Las aventuras del capitán Alatriste son, en suma, nuestra historia contada desde el lado de los olvidados. Desde una posición hija del valor, del honor y de la lucidez estoica en la derrota. Quizá a eso se deba el éxito de la serie entre tantos jóvenes estudiantes, ávidos de emocionarse con la trama, de disfrutar leyendo, de comentar los versos o las emboscadas. De enorgullecerse y horrorizarse al mismo tiempo, sin complejos, de lo que somos y de lo que fuimos, en esta nación hecha de pueblos diversos, cuyos quinientos años de existencia y tres mil de memoria se atreven a negar, hoy, los oportunistas y los imbéciles.

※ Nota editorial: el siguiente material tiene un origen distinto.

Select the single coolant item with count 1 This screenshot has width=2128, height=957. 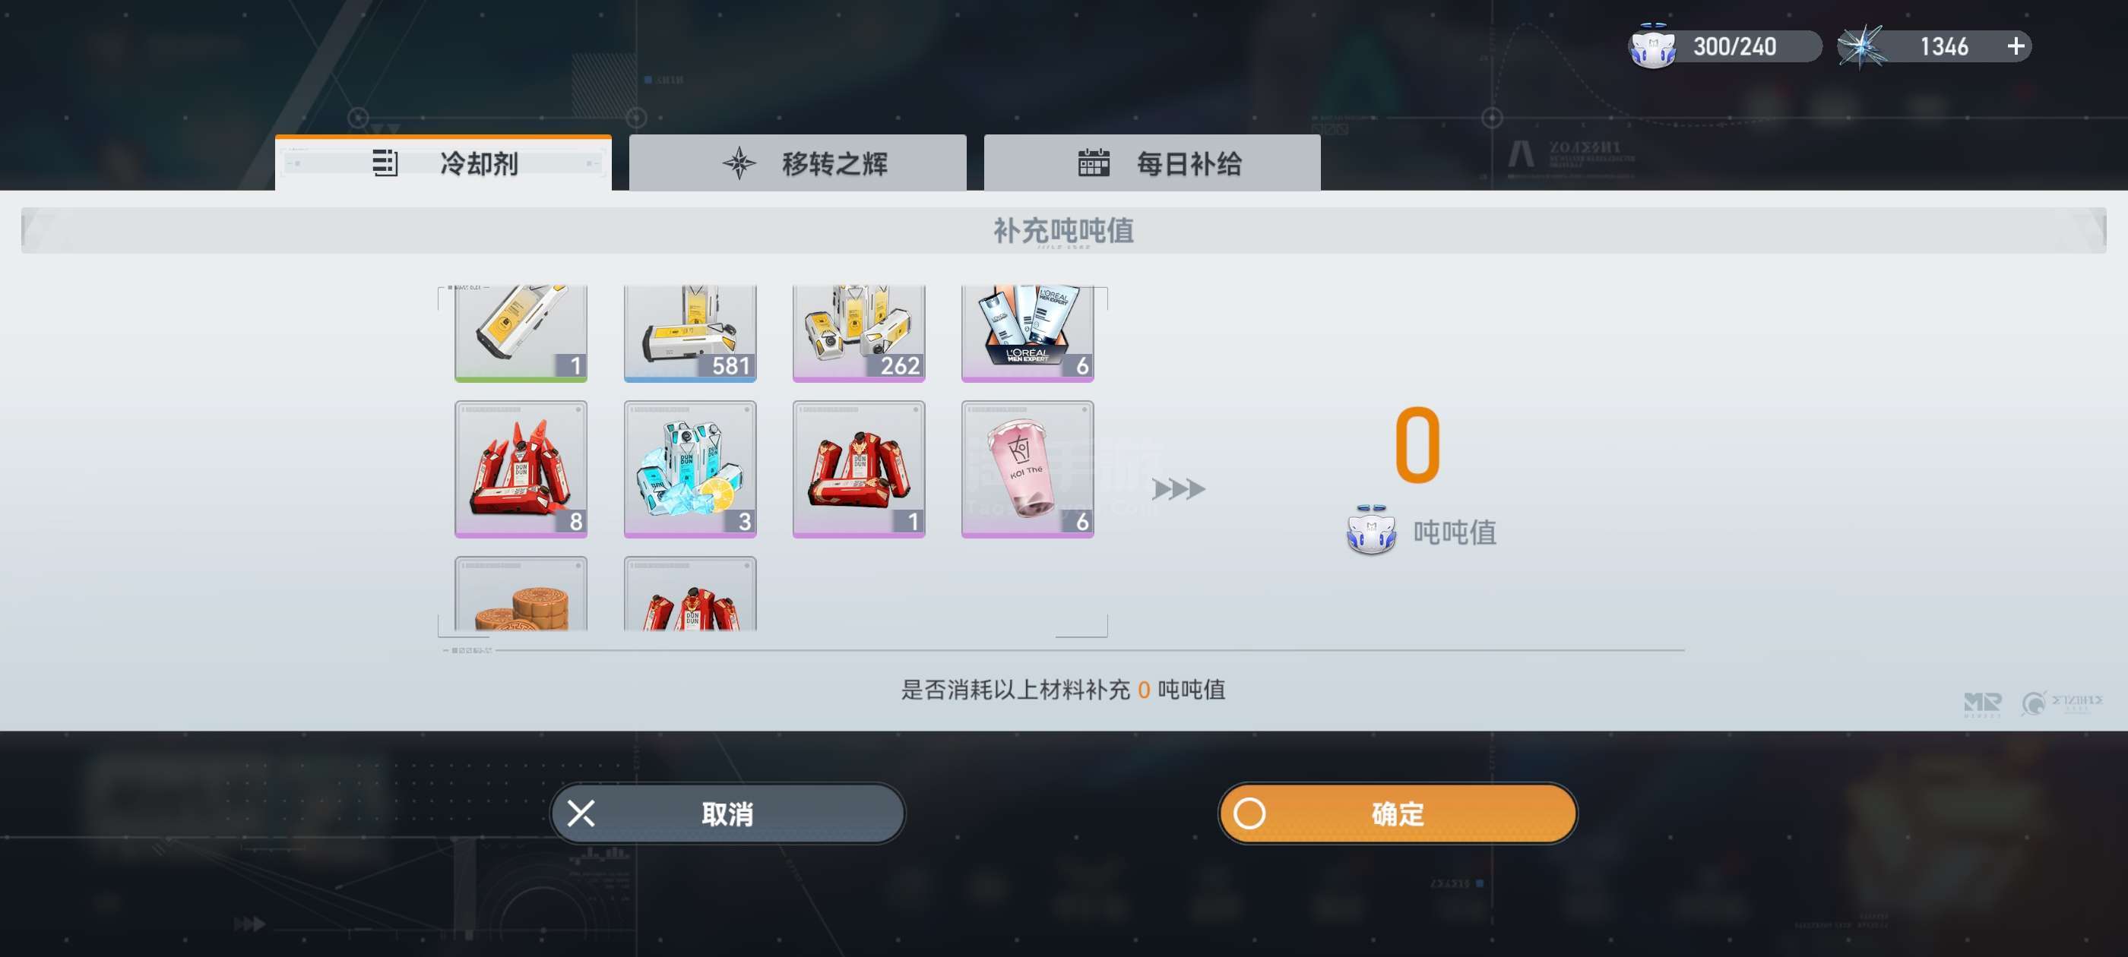520,333
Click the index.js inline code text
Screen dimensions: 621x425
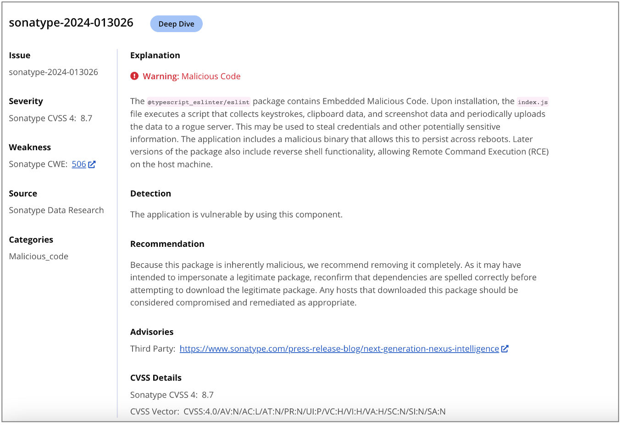point(532,102)
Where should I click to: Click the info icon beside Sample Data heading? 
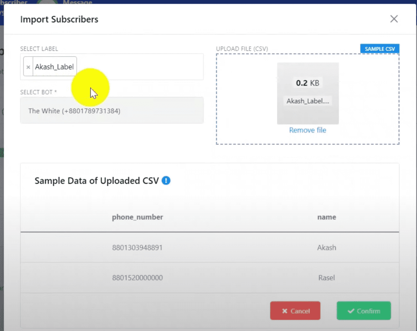click(166, 181)
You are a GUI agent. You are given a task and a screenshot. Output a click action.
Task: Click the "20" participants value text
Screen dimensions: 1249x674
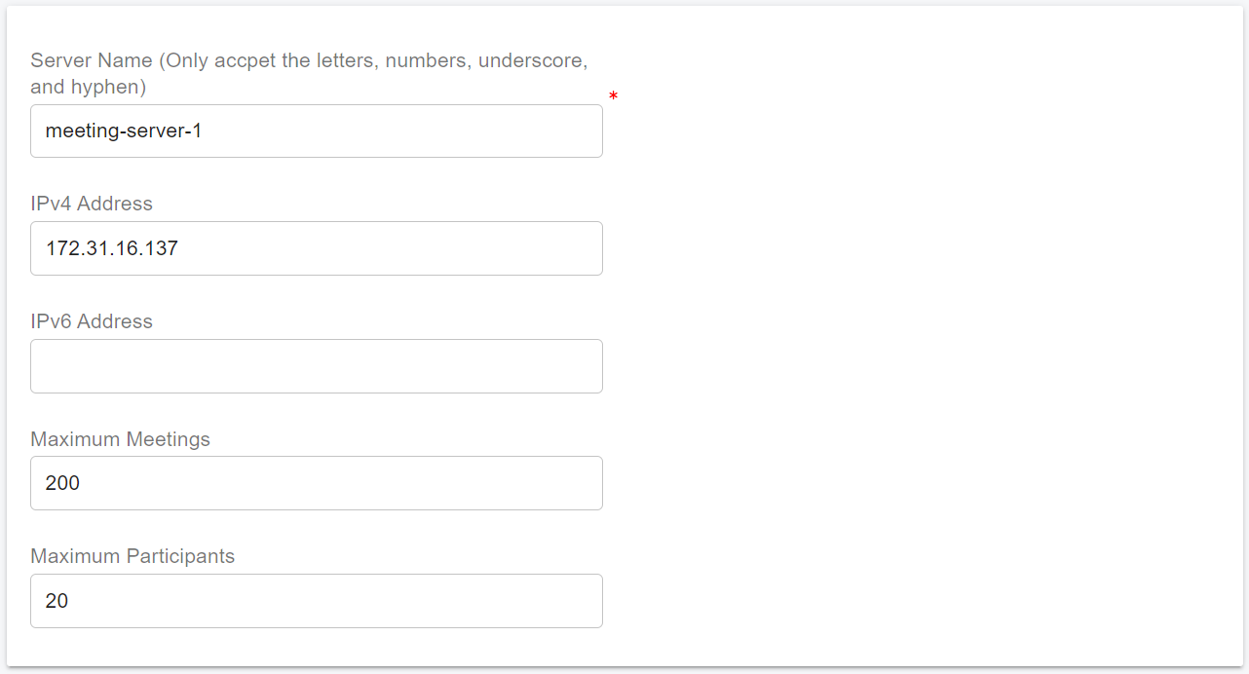[57, 601]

Fue de ese modo y con esas intenciones como nacieron las novelas del capitán Alatriste. Y para mi sorpresa, lo que en principio iban a ser sólo una pequeña batalla personal por la memoria para la generación de mi hija, se convirtió en un fenómeno editorial. Cuando mis editores hablan de casi cuatro millones de ejemplares distribuidos sólo en España, mi orgullo principal es saber que buena parte de esos libros se leen en los colegios, y que hay profesores que los utilizan tanto para trabajos de literatura como de historia y hasta de ética. Todo eso, reforzado por la aparición de juegos de rol, historietas publicadas por entregas, un cómic sobre los dos primeros episodios de la serie, un sello de Correos, traducciones a lenguas extranjeras, dos pequeñas piezas teatrales, la película protagonizada por Viggo Mortensen y dirigida por Agustín Díaz Yanes, y la serie de televisión en la que un estupendo Aitor Luna encarna a Diego Alatriste. Nunca esperé tanto, así que mi satisfacción es absoluta. Hasta se organizan visitas turísticas a las calles del Madrid de Alatriste. Y yo mismo, cuando paseo por esos antiguos barrios, no puedo evitar sentir que tras cualquier esquina aparece la delgada y taciturna silueta de mi amigo el capitán, ver brillar la espada de su mortal enemigo el italiano Gualterio Malatesta, escuchar el acento andaluz del pintor Velázquez, oír tras la tapia del corral del Príncipe o de la Cruz a los actores declamar versos de Lope de Vega o Calderón en representaciones teatrales que a veces terminan con estocadas, o entrar en cualquier taberna donde el poeta Quevedo compone versos entre pendencias, amoríos y botellas de vino. Borrar las fronteras entre realidad y ficción, y terminar no pudiendo diferenciar bien lo vivo de lo imaginado, resulta fuente de especial placer para cualquier autor. A fin de cuentas, para eso algunos escribimos novelas.